Do not carry anything with you. Usually in Korea, interviewees show up without a suitcase or purse. (If you need to have your resume with you, then carry a small binder/folder.) Carrying a purse or handbag for female interviewees is likely to be okay but avoid if possible. (If you are male, just don't.) Leave the purse before going into the interview. If possible, ask someone to hold it for you.
Do not give memorized answers all the time. Show them that you came in prepared to answer their questions. But giving them memorized responses every single time a question is asked will make the interview boring. Just make sure your responses are not too long.
Do not make a joke that the interviewer(s) won't understand. They might not understand your sarcasm. Always be very clear on what you are trying to say. Use simple words. If you want to make a joke to lighten the mood, then make a light joke that everybody will be able to understand. And of course, don't make fun of Koreans. (Even stand-up comedians are reluctant to make fun of Korean people.)
Do not exaggerate yourself. Be careful you are not showboating. In Asian countries, being humble is considered a virtue. Avoid using words like "very" and "best" when describing yourself. Telling them that you are the very best might make them think you are a lunatic.
Do not lie. Nine times out of ten, they will catch you lying right away. Be truthful and do not exaggerate. If your record seems too good to be true, they might ask for verification later on.
Do not trash your previous employer during the interview. Don't tell the interviewer how much you hated your previous job. Focus on the positive things from the past and talk about how disappointed you were when you had to leave the place. This will show that you are a type of a person who loves his job.
Do not ask about what your salary is going to be.

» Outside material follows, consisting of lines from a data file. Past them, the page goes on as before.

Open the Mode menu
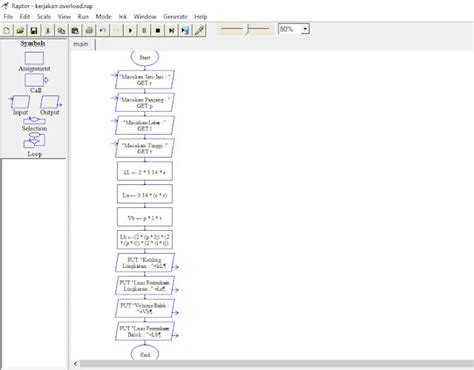The height and width of the screenshot is (370, 474). point(104,17)
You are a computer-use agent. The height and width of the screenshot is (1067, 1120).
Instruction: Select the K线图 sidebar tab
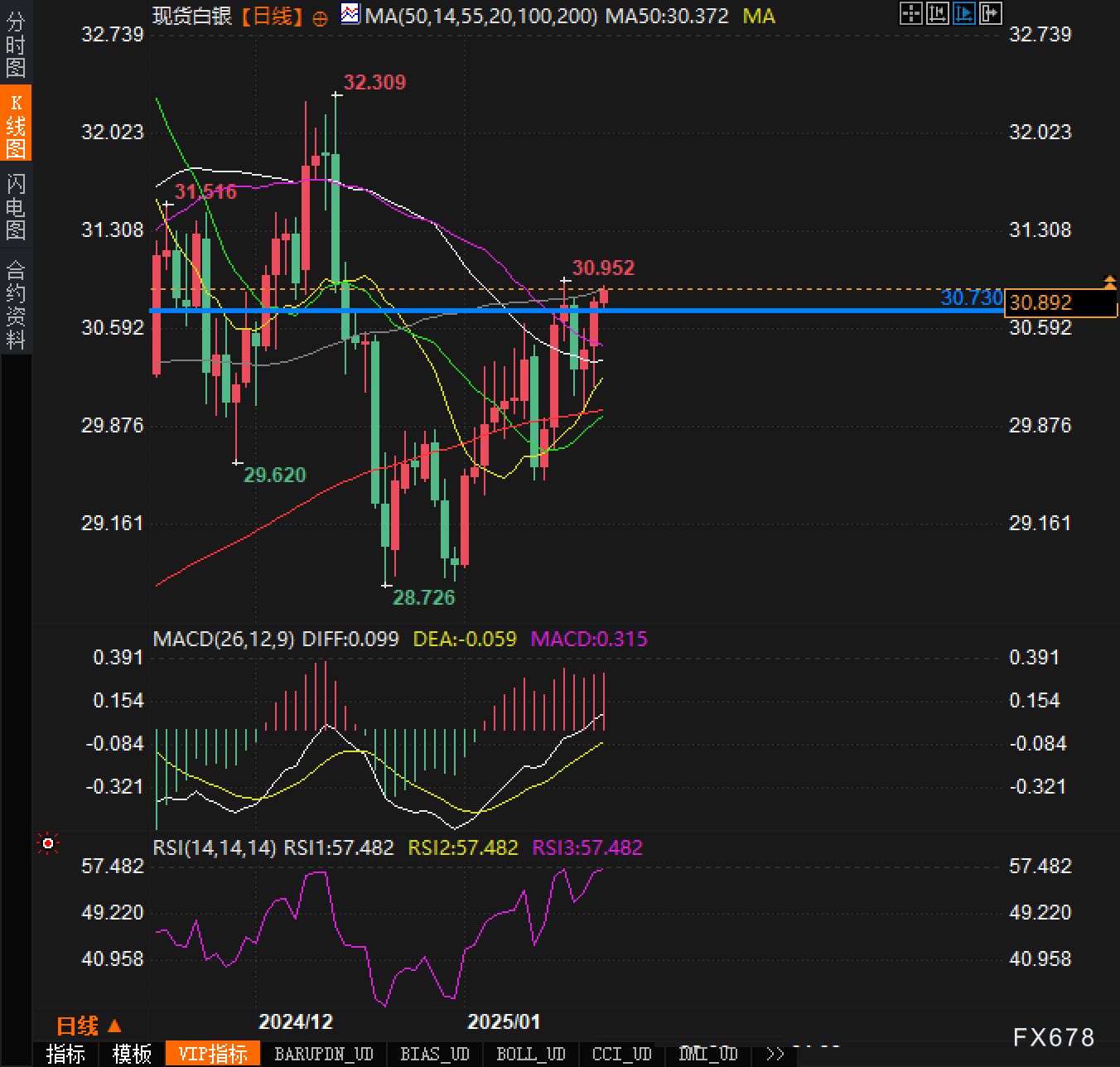pos(16,125)

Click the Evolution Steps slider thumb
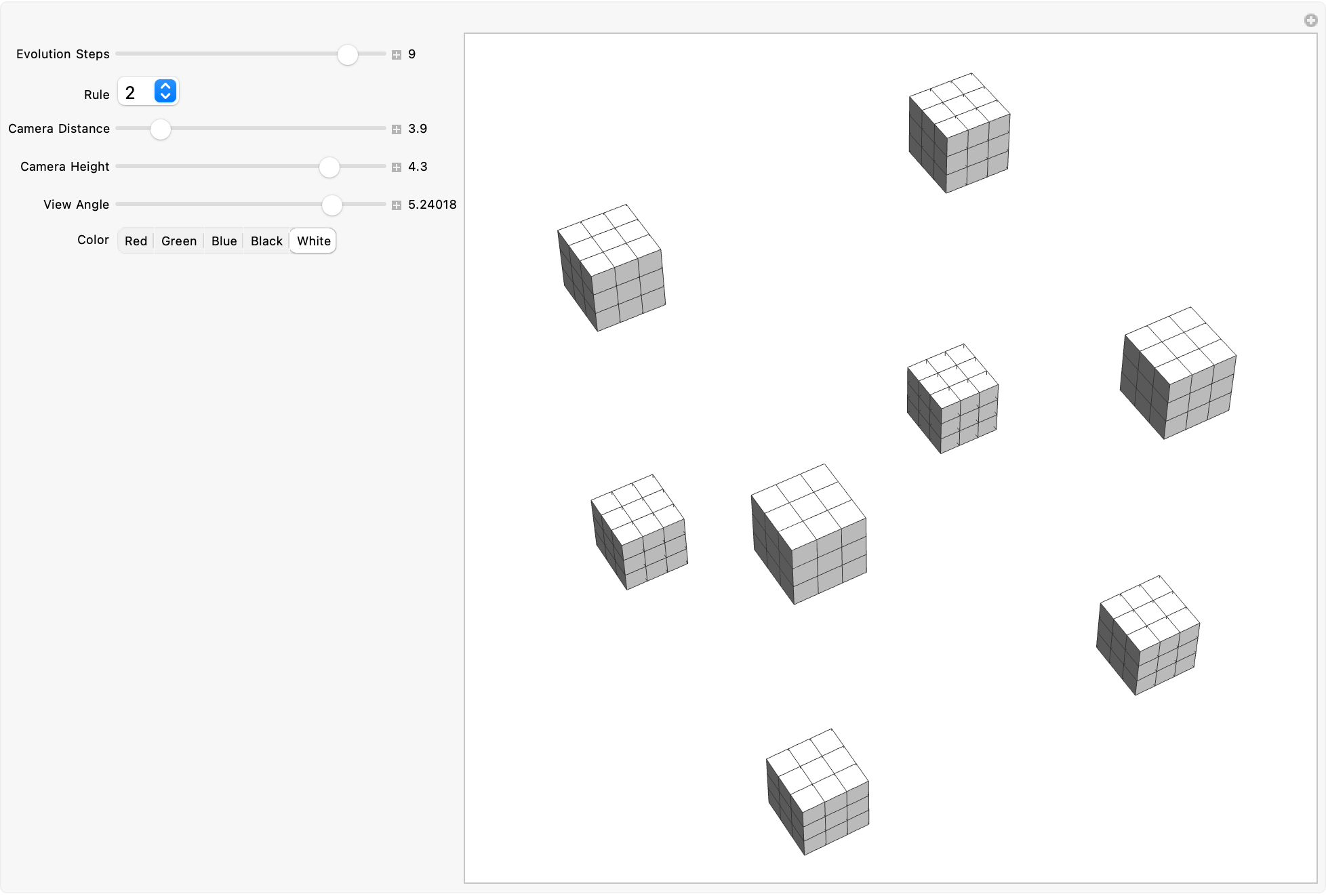tap(347, 55)
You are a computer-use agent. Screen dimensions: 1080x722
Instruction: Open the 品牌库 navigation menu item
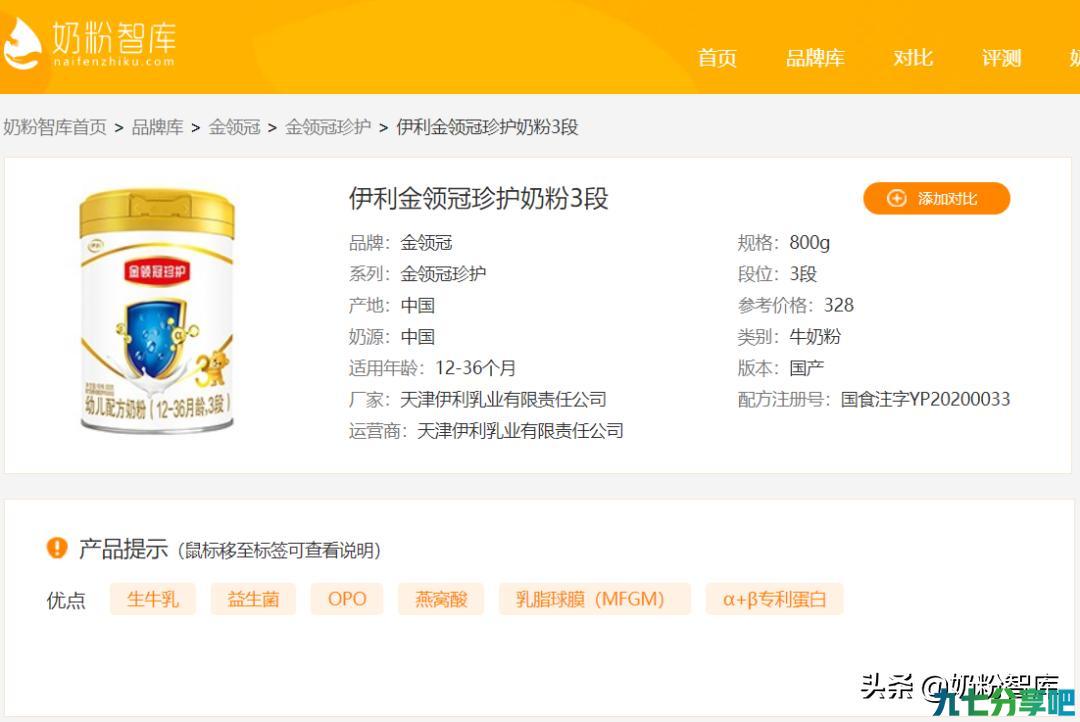point(815,58)
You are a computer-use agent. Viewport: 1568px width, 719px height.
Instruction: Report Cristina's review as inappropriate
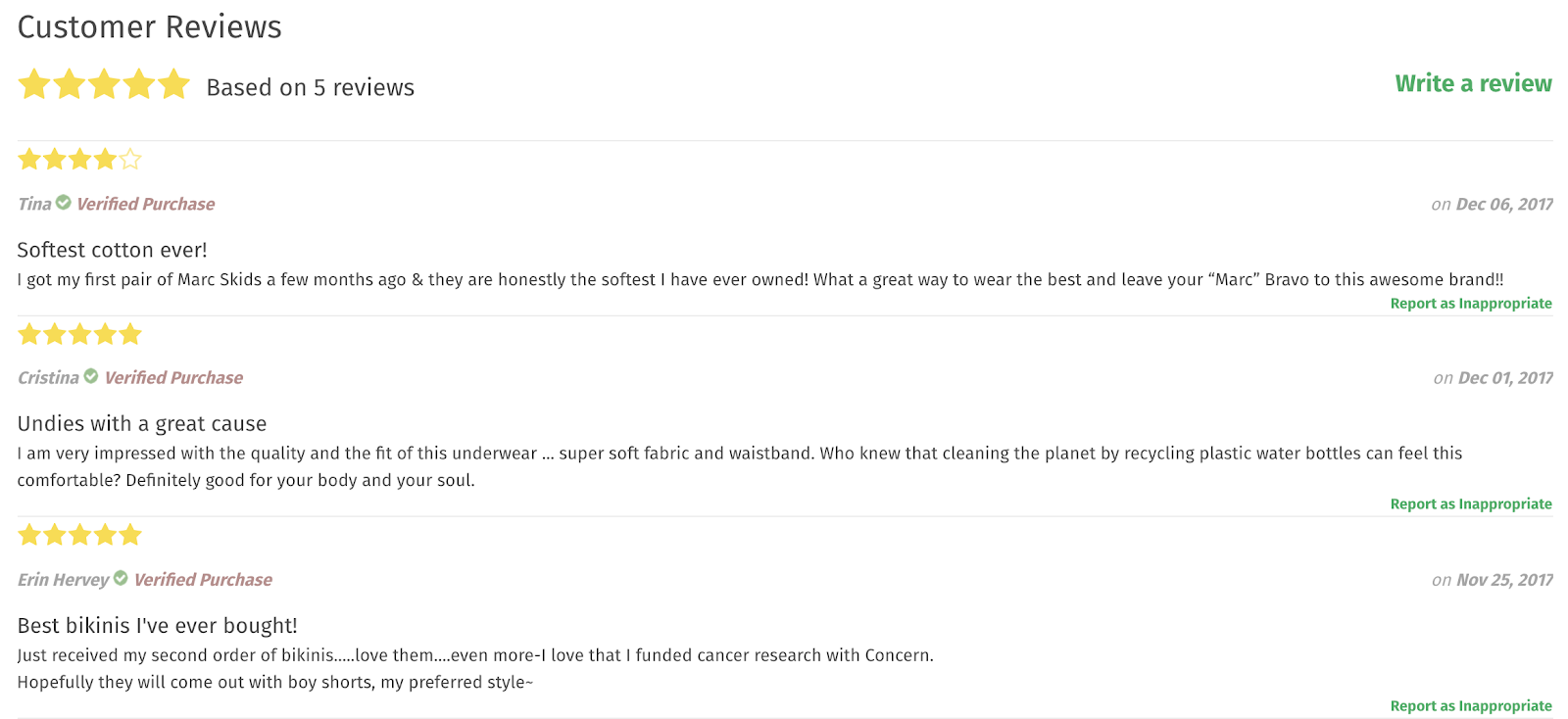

In Korea, it's usually a no-no to talk about money during an interview. A lot of Korean employers think it's rude for an interviewee to even bring up the subject. Postpone any questions about how much money you will make if you get the job. Once they tell you that you are hired, then you will get a chance to find out about your salary. It's never too late to walk away from the job if the money isn't right. If they ask you during the interview what you expect your salary to be, tell them you'd rather get the job first and discuss the subject later.